We’re living in a time when a healthy dose of skepticism is a requirement. In the near future, be prepared to question the validity of audio and video that seem out of place in terms of tone or motive. Make sure to get information from trusted sources, and remember that trusted sources will be fooled sometimes as well.
2. Internet-Enabled Devices Are Everywhere
Internet of things (IoT) devices are becoming more and more widespread, and that trend isn’t slowing any time soon. IoT devices are difficult to update, and many have lax security measures in place. To be clear: IoT devices within an organization can put companies, infrastructure and individuals at risk. The problem is compounded when compromised devices become gateways into industrial control or supervisory control and data acquisition (SCADA) systems. Those systems are often less protected and more difficult to update.

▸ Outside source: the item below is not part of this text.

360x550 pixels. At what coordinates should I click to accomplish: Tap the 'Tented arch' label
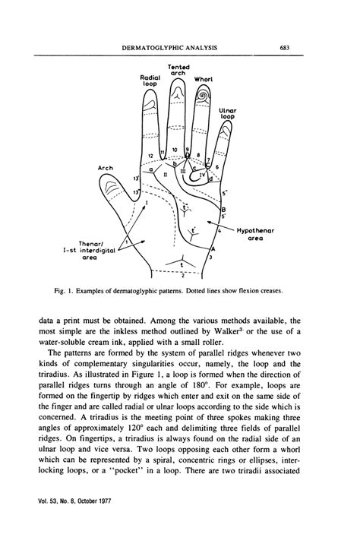177,69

Adam Shostack gave a talk on threat modeling at a conference and discussed approaches to these new threats. Agile methodologies have been adapted for software development, and threat modeling cannot continue to be ruled by an outmoded waterfall approach when things are moving so quickly. We must be iterative in our approaches and respond quickly as the threats pile up due to development speed and the pure volume of wireless sensors. By doing so, we’ll be better prepared to handle the sheer volume of internet-enabled devices that come online every day.
3. The Need For Proper 2FA Will Grow
Authentication is a perennial topic in the security arena. In recent years, most companies have begun to use proper authentication practices, but two-factor authentication (2FA) remains difficult for many people to comprehend. There are three common types, or “factors,” of authentication:
1. What you know (e.g., a password)
2. What you have (e.g., an authentication app)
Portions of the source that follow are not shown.